This is the neoliberal necropolis: where war isn’t an aberration but a business model, sanctified by the bipartisan liturgy of “national security” and monetised by the Raytheons of the world, who fight wars in boardrooms long before the first missile is launched. The Gaza slaughter, with its 40,000 corpses and counting, isn’t a failure of the system; it’s the system working as designed. As Marx might warn, the MIC has become the ultimate “vampire capital,” sucking dry the veins of the Global South to feed the insatiable appetite of the Golden Dome’s shareholders. The only “deterrence” here is against empathy itself. 

In today’s wars, the most terrible spectacle is not merely the massacre of hundreds, women, children, the elderly, but the orchestrated pantomime of moral justification that follows, where language is twisted into a weapon more insidious than any drone strike. As George Orwell warned in Politics and the English Language, political speech is “designed to make lies sound truthful and murder respectable”, and nowhere is this more evident than in the hollow invocation of “self-defence” by nations that rain precision-guided barbarity upon schools, hospitals, and homes. The victims—children who cannot spell “geopolitics,” let alone comprehend their own obliteration—are reduced to statistical footnotes in what Noam Chomsky calls the “manufacture of consent”, a process where atrocity is laundered into policy through euphemisms like “collateral damage” and “military necessity.” 

The irony is so thick it curdles: these very nations, their hands still dripping with the blood of the Global South, appoint themselves as arbiters of civilisation, lecturing the world on barbarism while their bombs rewrite the definition of “human rights” in real time. The Geneva Conventions? A suggested reading list. International law? A flexible rubric, adjustable to the whims of power. The sheer audacity of this moral contortionism would be laughable if it weren’t so lethal. 

Consider the lexicon of extermination: “targeted strikes” (for levelled neighbourhoods), “neutralising threats” (for incinerating toddlers), and “right to defend” (for the privilege of impunity). This is Newspeak in its purest form—a linguistic regime where, as Orwell predicted, “war is peace” and “ignorance is strength”. The nations orchestrating these slaughters are not just violating laws; they are rewriting reality, gaslighting the global public into believing that rubble is progress and that mourning parents are “terrorist sympathisers.”

And where is the shame?
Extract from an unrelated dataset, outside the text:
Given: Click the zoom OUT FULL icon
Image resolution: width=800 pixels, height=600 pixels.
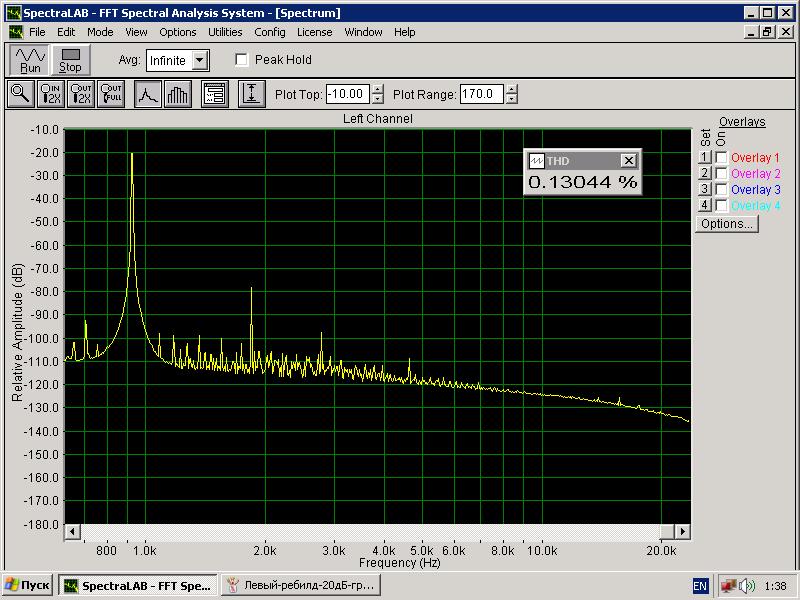Looking at the screenshot, I should [112, 94].
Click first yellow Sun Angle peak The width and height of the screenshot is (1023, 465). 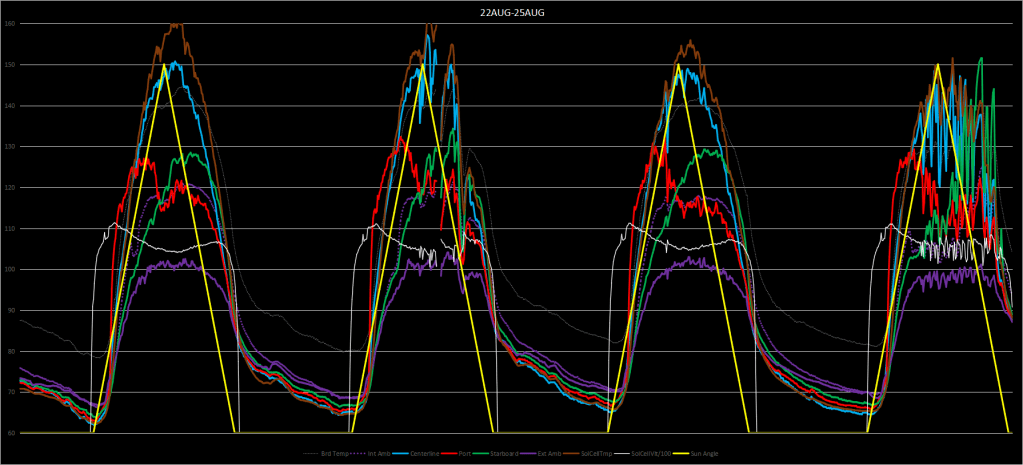tap(164, 65)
Absent, dissolved in the acid bath of exceptionalism. Hannah Arendt’s “banality of evil” has been upgraded to the glamour of impunity—a system where war criminals give TED Talks and Nobel Peace laureates oversee arms deals. The victims, meanwhile, are posthumously tried for their own deaths: Were they human shields? Were they too slow to evacuate? Did they fail to appreciate the advanced warning of their own annihilation? The blame, like the bombs, always falls downward. 
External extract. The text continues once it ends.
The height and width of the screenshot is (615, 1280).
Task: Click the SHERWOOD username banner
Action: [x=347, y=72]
Amidst this theatre of modern warfare, where generals play chess with human lives and politicians sanitise slaughter with press releases, there exists one irreducible truth: the absolute, unrelenting suffering of the poor and powerless. While the wealthy debate just war theory in climate-controlled conference rooms (channelling Carl von Clausewitz’s detached academicism), the poor bear the visceral brunt of conflict. War never starves the arms dealers in their golden high-rises, but ensures the working poor must choose between bread and medicine when oil prices skyrocket, a brutal demonstration of what David Harvey terms “accumulation by dispossession” in its most naked form. The same governments that subsidise billion-dollar defence contracts feign helplessness as vegetable prices become unaffordable, as if inflation were some act of God rather than a direct consequence of their militarised economies. Judith Butler’s concept of “grievable lives” finds its perverse inverse here—these are the ungrievable poor, whose deaths from malnutrition or preventable disease never make headlines, but whose suffering props up the entire war machine. Winter becomes a death sentence for those who can’t afford heating; summer a kiln for those without shelter. The Canadian author Naomi Klein would recognise this as the logical endpoint of disaster capitalism.

This is the great unspoken contract of modern conflict: that war, like all neoliberal projects, is a wealth transfer mechanism disguised as geopolitics. The poor don’t die in trenches anymore; they perish slowly in slums, their lives stretched thin between unpayable debts and unattainable dreams, what Lauren Berlant might call “slow death” under late capitalism. Their suffering lacks the cinematic glory of battlefield heroics, making it invisible to a world addicted to what Guy Debord called “the society of the spectacle.” While think tanks produce elegant theories of deterrence, the hungry mother knows war’s true face: the empty pot, the unaffordable blanket, the medicine that might as well be on Mars.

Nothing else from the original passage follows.